• _What to do_: Count the lines in the records below that contain the string "Task". Reply with the number alone.

──────── Information provided ────────

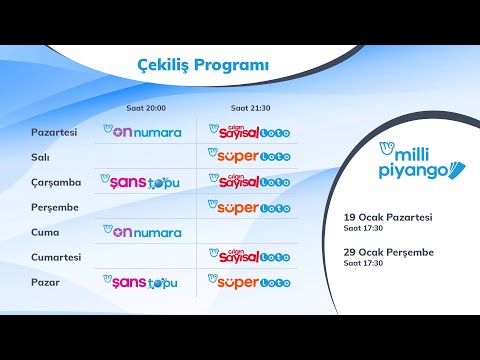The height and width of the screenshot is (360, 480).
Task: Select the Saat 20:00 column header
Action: click(146, 107)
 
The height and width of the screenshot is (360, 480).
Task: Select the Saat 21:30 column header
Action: click(249, 107)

────────

• _Answer to this problem_: 2